Programmer 45 concerts en cinq jours dans huit lieux différents du centre ville relevait du défi pour cette nouvelle édition du Mithra Jazz à Liège.
Pas évident non plus de faire des choix pour le spectateur qui se voyait face à des concerts de qualité se déroulant en même temps à divers endroits.
Devant tenir compte de cette programmation dispersée, notre choix s’est porté sur la soirée « pianistique » du mercredi 11 mai au Théâtre de Liège alors que, dans le même temps, abération, un autre excellent pianiste, le Français Thomas Enhco, jouait à 100 mètres de là, à la salle académique de l’ULG.
Cette soirée débuta, dans la magnifique salle rénovée mais remplie à moitié, par un très beau concert de Sarah McKenzie; une véritable révélation.
La pianiste-chanteuse australienne démontra ses qualités de musicienne en déclinant une jolie voix douce au timbre feutré.
Reprenant des standards réarrangés ou présentant des compositions personnelles, Sarah McKenzie a proposé une prestation éclectique en passant du quartet au duo piano-contrebasse ou duo chant-guitare ou encore, en laissant,par moments, ses partenaires, à qui elle laissait beaucoup d’espace, jouer en trio.

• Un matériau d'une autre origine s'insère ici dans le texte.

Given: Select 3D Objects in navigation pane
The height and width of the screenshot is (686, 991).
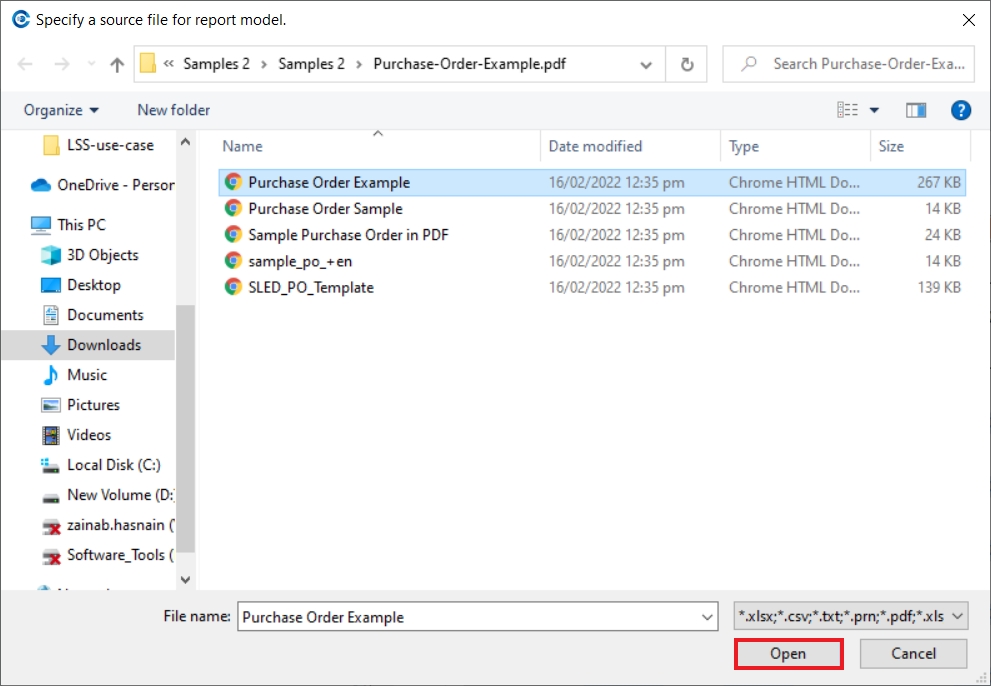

Il faut préciser qu’elle était superbement entourée par des pointures: le guitariste Jo Caleb, le contrebassiste Pierre Boussaguet et l’excellentissime Greg Hutchinson à la batterie.

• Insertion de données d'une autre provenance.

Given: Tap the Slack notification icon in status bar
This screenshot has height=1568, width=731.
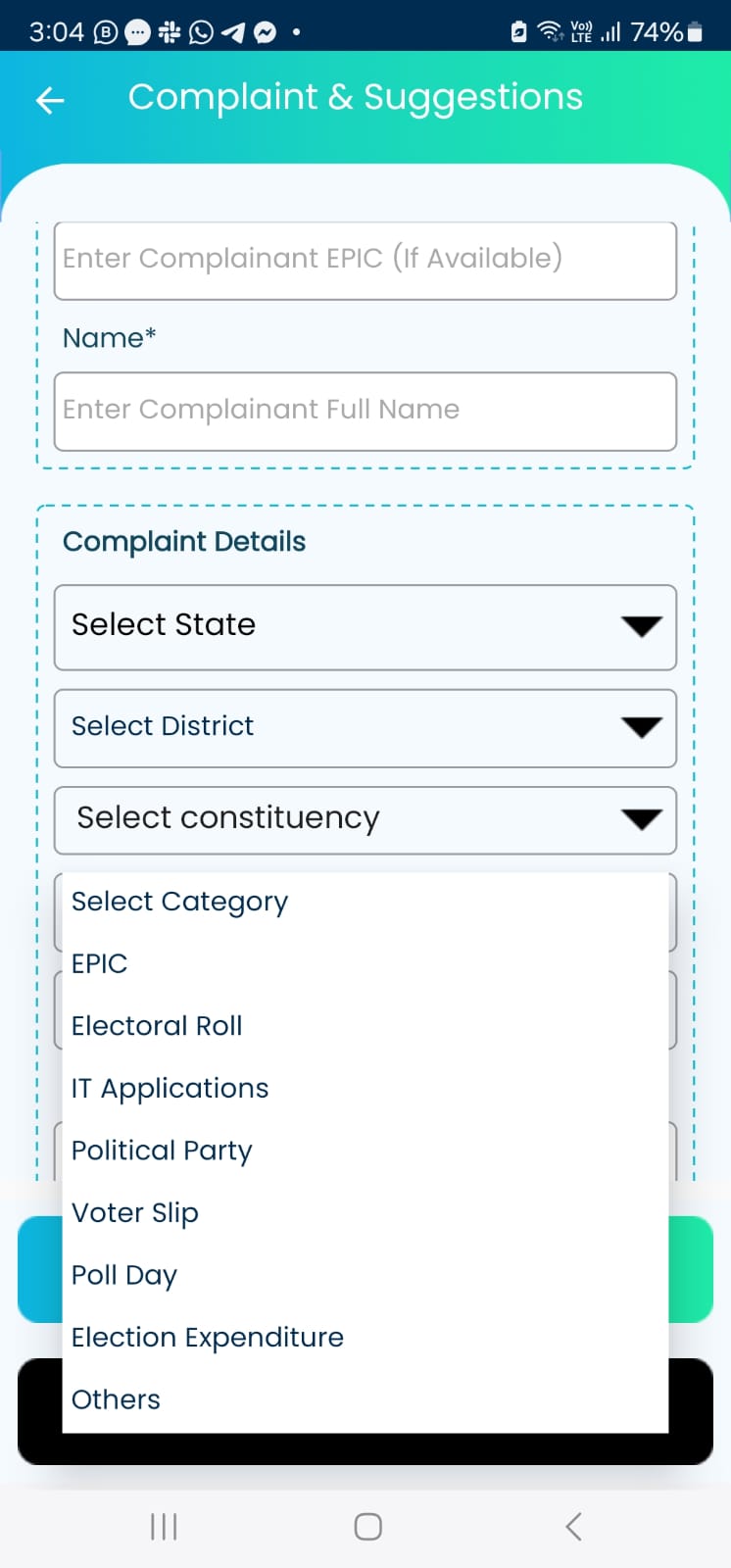Looking at the screenshot, I should 170,32.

Jolie, communicative avec le public et talentueuse, cette artiste mérite bien qu’on s’y intéresse et ce n’est pas un hasard si elle a signé sur le label Impulse.
Le deuxième concert avait lieu dans une seconde salle (tiens donc!) du Théâtre tout aussi accueillante et plus petite. (On peut d’ailleurs se demander où tous les spectateurs de la grande salle auraient pu prendre place si celle-ci avait été préalablement remplie. Soit..).
Ce concert était celui de Igor Gehenot Trio. Le jeune excellent pianiste, dans ce contexte intimiste, nous a régalés en alternant des morceaux lyriques et d’autres plus soutenus.
Igor Gehenot, qui fait preuve à présent de plus d’assurance et d’extériorisation a montré toutes les facettes de son jeu (sensibilité, mélodie, technique) et a prouvé que son trio est bien l’un des plus intéressants du pays.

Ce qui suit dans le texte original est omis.